Ich möchte dazu wenig sagen, und zwar ohne mir einen Ordnungsruf einzuhandeln. Ich möchte in diesem Zusammenhang nur die Definition von Fanatismus, die ich auf “Wikipedia“ gefunden habe, bringen, weil dieser Begriff im Zusammenhang mit Immigration gefallen ist: „ Als Fanatismus bezeichnet man das Besessensein von und unbedingte Festhalten an einer Idee oder theoretischen Vorstellung. Fanatismus ist durch Intoleranz gegenüber jeder anders lauteten Meinung gekennzeichnet. Einer vernünftigen Argumentation ist ein Fanatiker dabei nicht zugänglich.“ – Meiner Ansicht nach gibt es eine Fraktion, die diese Form von Fanatismus verinnerlicht und zum politischen Programm gemacht hat, und das ist die FPÖ! (Beifall bei der SPÖ.)

 

Jetzt aber zu den wesentlichen Punkten. Etwas, das ich hervorheben möchte, ist, dass der Bericht nicht nur Aufschluss darüber gibt, wie es sozusagen ausschaut, sondern jedes Jahr auch innovative neue Projekte und damit Ansätze für uns bietet. Dafür möchte ich sehr herzlich danken! Heuer ist ein neuer Ansatz zum Beispiel dieses PatInnenprojekt oder auch das Mystery Shopping und die Arbeit mit den Softguns.

 

Ich möchte jetzt aber ganz konkret noch auf eine Sache eingehen, die ich gerne hier behandelt haben möchte, nämlich die Arbeit mit Tätern beziehungsweise jugendlichen Sexualstraftätern. Es ist sehr traurig, was hier im Bericht nachzulesen ist, dass nämlich die Unterstützung von Bundesebene offensichtlich abnimmt.

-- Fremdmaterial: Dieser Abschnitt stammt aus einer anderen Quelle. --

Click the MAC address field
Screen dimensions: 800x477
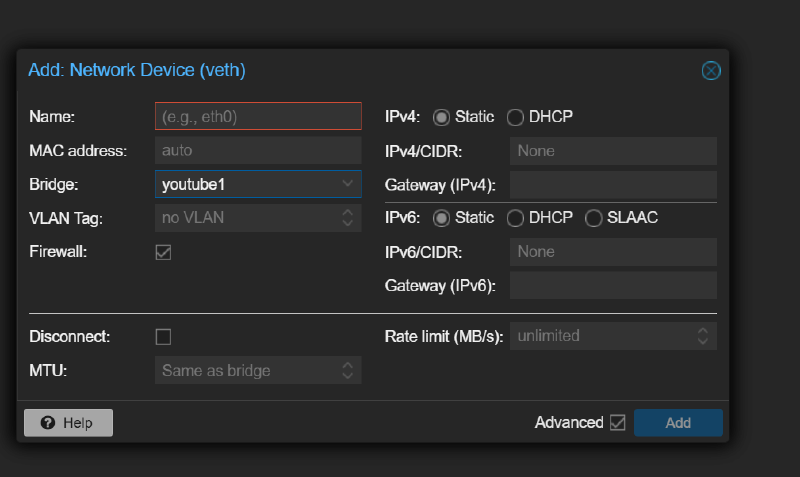(x=258, y=151)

Ich meine, dass man darüber diskutieren sollte, warum offenbar kein Verständnis für die Notwendigkeit, dass mit Tätern gearbeitet wird, mehr vorhanden ist.

 

Als Information für alle, die den Bericht nicht gelesen haben: Die KJA arbeitet intensiv mit dem Verein LIMES im Zusammenhang mit minderjährigen Tätern zusammen, der von massiven Kürzungen durch das BMSG betroffen ist und daher immer weniger tun kann beziehungsweise – sagen wir es einmal so – seine Arbeit nur mit der Unterstützung der KJA fortführen kann. Ich finde, das ist ein trauriger Umgang mit dem Thema jugendliche Sexualstraftäter, und ich befürchte, dass das vielleicht sogar ein Rückfall in eine Zeit sein könnte, in der wir immer wieder quasi darüber diskutieren mussten, dass es diese Täter und dieses Thema gar nicht gibt. Abgesehen davon, dass das Sabotierung der Arbeit der Kinder- und Jugendanwaltschaft ist, ist das eine massive Sabotierung von Prävention. Wenn man jetzt nicht mit den Tätern arbeitet, dann kann sich diese Situation auch nicht verbessern!

 

Symptomatisch für diese Haltung ist auch, dass es heuer nicht wie jedes Jahr eine internationale Tagung zum Thema Prävention von sexueller Gewalt gegeben hat, und zwar natürlich nicht deshalb, weil die Stadt Wien irgendwelche diesbezüglichen Förderungen eingestellt hat, sondern weil es keine Unterstützung durch das BMSG gegeben hat. Das ist sehr, sehr schade!

 

Schade ist außerdem, dass der Vorschlag der Kinder- und Jugendanwälte aus ganz Österreich zum Strafprozessreformgesetz, nämlich die TäterInnenarbeit mit einzubeziehen, nicht berücksichtigt wurde. Diese Thematik ist leider hier im Landtag noch nie besprochen worden. Ich möchte das Thema jetzt einmal anreißen: Es würde mich wirklich interessieren, ob nach Meinung der Vertreter der Bundesregierung hier in unserem Haus Täterarbeit tatsächlich nicht so wichtig ist. Wenn Sie dieser Auffassung sind, dann denken Sie an allen Expertinnen und Experten in Österreich vorbei! Das wäre sehr schade!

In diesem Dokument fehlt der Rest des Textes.